先発マウンドに立った巨人・山崎と中日・柳が序盤から投手戦を展開。スコアレスのまま迎えた8回一死一塁から大城卓が相手の5番手・マルテが投じた156キロの直球を完璧に捉え、右中間スタンド中段へ均衡を破る一発を叩き込んだ。前夜に放った今季1号のメモリアルアーチに続き、この日も存在感を発揮した。

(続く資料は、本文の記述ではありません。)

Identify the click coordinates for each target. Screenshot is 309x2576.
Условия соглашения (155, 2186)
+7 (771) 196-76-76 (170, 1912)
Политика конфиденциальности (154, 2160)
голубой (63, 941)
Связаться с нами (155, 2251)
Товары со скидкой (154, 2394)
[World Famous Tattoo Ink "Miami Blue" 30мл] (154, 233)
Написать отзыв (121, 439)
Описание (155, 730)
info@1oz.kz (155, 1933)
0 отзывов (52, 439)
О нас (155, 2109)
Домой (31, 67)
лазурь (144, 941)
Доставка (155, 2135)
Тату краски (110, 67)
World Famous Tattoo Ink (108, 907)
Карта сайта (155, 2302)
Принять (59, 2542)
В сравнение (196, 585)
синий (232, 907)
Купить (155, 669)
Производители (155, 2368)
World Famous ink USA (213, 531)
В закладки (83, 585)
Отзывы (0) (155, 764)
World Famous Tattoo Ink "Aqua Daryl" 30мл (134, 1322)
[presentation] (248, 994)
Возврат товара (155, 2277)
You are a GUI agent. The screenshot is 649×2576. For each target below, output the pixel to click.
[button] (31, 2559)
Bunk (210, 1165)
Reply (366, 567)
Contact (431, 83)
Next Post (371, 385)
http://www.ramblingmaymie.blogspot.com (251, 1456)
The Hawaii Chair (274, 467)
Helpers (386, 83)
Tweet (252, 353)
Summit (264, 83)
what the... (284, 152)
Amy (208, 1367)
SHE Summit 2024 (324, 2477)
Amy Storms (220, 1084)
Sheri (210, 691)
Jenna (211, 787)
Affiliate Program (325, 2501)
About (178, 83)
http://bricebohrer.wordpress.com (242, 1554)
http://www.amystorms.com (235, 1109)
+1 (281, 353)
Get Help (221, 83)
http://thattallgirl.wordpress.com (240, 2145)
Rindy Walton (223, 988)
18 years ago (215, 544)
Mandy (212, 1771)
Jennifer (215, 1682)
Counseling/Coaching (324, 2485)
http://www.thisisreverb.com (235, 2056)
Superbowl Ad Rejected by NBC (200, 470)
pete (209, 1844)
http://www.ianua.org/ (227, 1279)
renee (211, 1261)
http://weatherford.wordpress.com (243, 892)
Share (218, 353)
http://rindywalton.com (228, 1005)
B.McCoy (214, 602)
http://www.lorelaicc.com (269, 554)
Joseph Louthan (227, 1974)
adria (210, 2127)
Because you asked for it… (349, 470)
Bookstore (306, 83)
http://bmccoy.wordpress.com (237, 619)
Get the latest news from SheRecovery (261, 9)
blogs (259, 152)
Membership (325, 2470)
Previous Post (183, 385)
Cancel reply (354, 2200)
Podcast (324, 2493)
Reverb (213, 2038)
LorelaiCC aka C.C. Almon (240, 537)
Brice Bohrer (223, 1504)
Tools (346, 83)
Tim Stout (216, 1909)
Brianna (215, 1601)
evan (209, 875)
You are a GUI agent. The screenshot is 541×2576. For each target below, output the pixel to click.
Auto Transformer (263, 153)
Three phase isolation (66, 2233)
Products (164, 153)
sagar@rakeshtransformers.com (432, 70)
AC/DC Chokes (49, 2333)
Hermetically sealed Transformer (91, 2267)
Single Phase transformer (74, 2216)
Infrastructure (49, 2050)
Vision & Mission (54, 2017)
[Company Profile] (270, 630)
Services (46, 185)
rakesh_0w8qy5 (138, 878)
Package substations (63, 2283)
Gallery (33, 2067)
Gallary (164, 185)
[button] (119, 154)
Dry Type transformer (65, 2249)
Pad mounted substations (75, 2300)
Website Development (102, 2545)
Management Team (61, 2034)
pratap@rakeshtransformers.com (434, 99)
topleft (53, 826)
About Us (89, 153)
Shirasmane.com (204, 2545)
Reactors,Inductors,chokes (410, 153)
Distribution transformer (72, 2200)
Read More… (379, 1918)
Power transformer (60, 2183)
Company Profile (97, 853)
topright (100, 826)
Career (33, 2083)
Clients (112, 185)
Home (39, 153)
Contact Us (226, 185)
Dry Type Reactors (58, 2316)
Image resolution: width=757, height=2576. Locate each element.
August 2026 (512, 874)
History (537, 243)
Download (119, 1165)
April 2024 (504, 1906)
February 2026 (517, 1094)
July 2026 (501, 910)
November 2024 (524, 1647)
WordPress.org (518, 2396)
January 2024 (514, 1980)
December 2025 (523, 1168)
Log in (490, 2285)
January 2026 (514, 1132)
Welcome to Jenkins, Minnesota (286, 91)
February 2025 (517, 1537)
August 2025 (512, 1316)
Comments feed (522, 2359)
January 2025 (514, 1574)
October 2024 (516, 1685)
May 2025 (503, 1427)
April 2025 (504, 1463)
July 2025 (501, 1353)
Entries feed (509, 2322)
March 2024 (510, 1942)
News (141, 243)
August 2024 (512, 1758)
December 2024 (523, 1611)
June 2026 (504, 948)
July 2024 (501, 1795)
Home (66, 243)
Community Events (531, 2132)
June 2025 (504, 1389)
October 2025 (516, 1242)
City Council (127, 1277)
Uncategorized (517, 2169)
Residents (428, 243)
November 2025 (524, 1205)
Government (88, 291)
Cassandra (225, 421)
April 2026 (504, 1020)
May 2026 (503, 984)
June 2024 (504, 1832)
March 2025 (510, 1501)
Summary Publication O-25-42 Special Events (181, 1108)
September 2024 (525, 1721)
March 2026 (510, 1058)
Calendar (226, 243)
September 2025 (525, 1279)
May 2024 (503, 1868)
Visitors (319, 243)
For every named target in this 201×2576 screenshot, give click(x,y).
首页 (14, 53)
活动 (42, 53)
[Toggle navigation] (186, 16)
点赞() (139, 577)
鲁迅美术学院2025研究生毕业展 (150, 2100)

大城卓は「手応えも自分の中であったので、久しぶりにいい本塁打が出ました」と笑顔。阿部監督も「やっぱりもともと打撃は素晴らしいものを持っているので5番に入れてますんで。いい働きをしてくれてるなと思います」と絶賛した。
一昨季まで3年連続2桁本塁打をマーク。そんな「打てる捕手」が完全復活ののろしを上げた。開幕から全試合でスタメンマスクをかぶる甲斐もここまで打率3割3分8厘、2本塁打、8打点と好調を維持。「甲斐一強」となっている今季の巨人捕手陣の陣容は、今後新たな変化を見せるかもしれない。
キーパーソンとなるのは、開幕から未勝利で現在は二軍で再調整中のエース・戸郷翔征投手(25)だ。今季先発した3試合すべてで甲斐とバッテリーを組んでいたこともあり、今季の不調について球界関係者からは「バッテリーの相性の問題もあるのでは」と指摘する声も出ていた。
実松バッテリーコーチに直撃すると「(甲斐)拓也がどうのこうのってことはもちろんないよ」と甲斐に問題があるわけではないことを強調しながら「まずは(戸郷)翔征に勝ちを付けてあげないといけないし。一つ、流れを変えてあげるって意味ではそういうの(女房役の交換)も必要なのかなとは感じていますけどね」と一つの見解を示した。
当然、先発捕手の選択は「前提として、その時のチーム状況による」(同コーチ)とされるが、甲斐、大城卓ともに打撃は好調を維持している。そこに岸田らも加わり「エースの正妻の座」をかけた〝内なる戦い〟が今後繰り広げられることになりそうだ。